__EXERCISE BRIEF__: Lines from the line with "Task: View site security padlock information" to the line with "The image size is (1169, 642)." in the entries below, and only those, must be output exactly, with both ends included.

__SOURCE INFORMATION__:
--- --- ---

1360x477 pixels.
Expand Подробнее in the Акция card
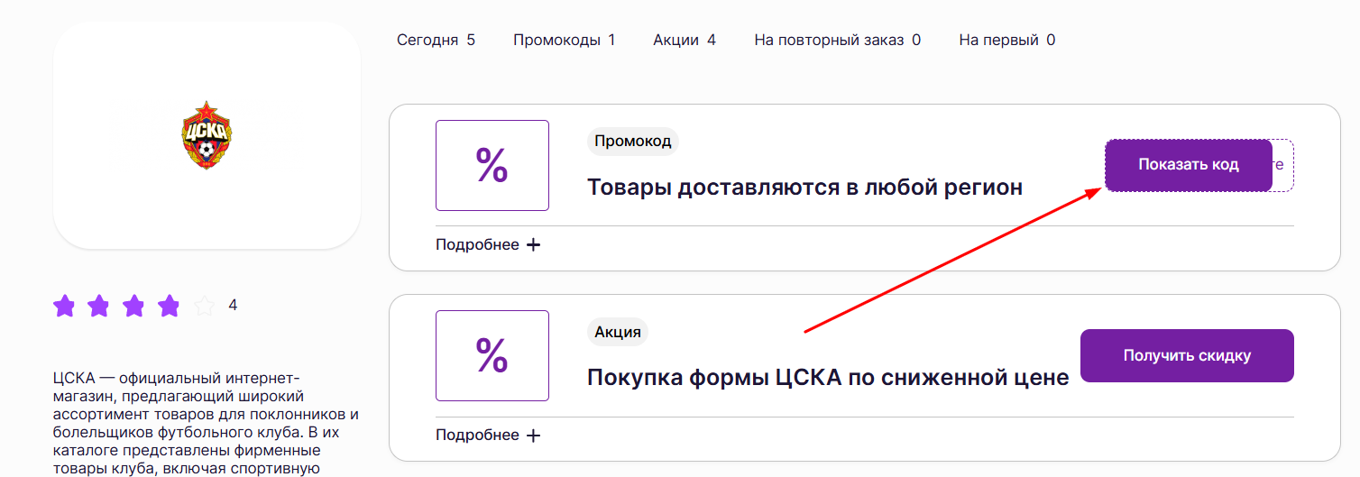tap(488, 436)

--- --- ---

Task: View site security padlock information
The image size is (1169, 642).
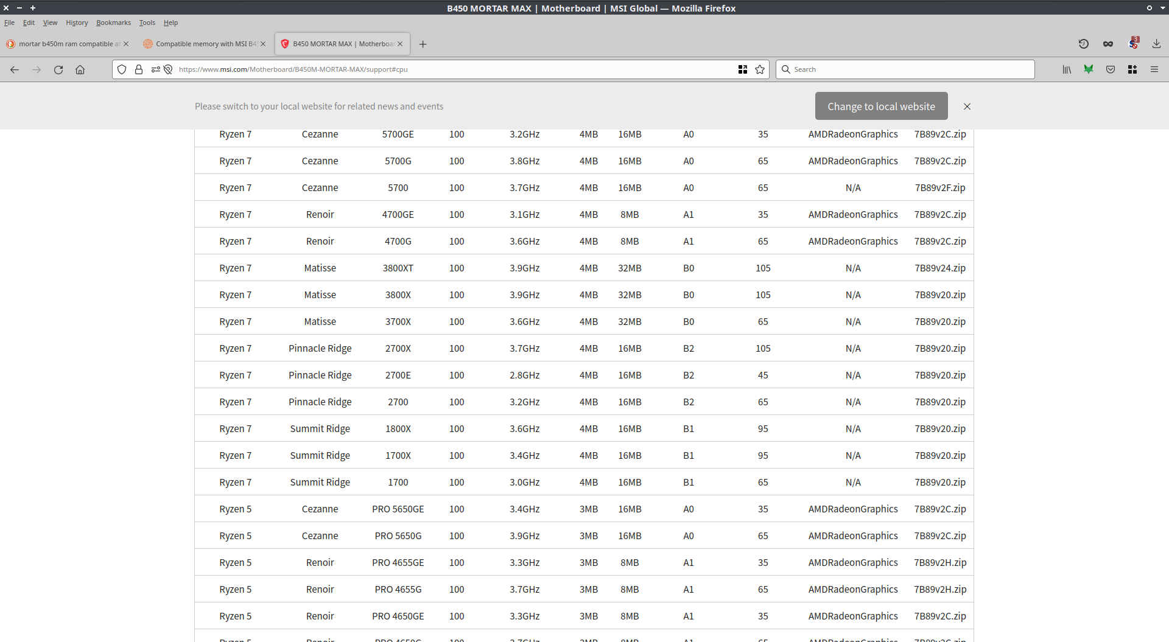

--- --- ---

__TASK RESULT__:
Task: View site security padlock information
The image size is (1169, 642).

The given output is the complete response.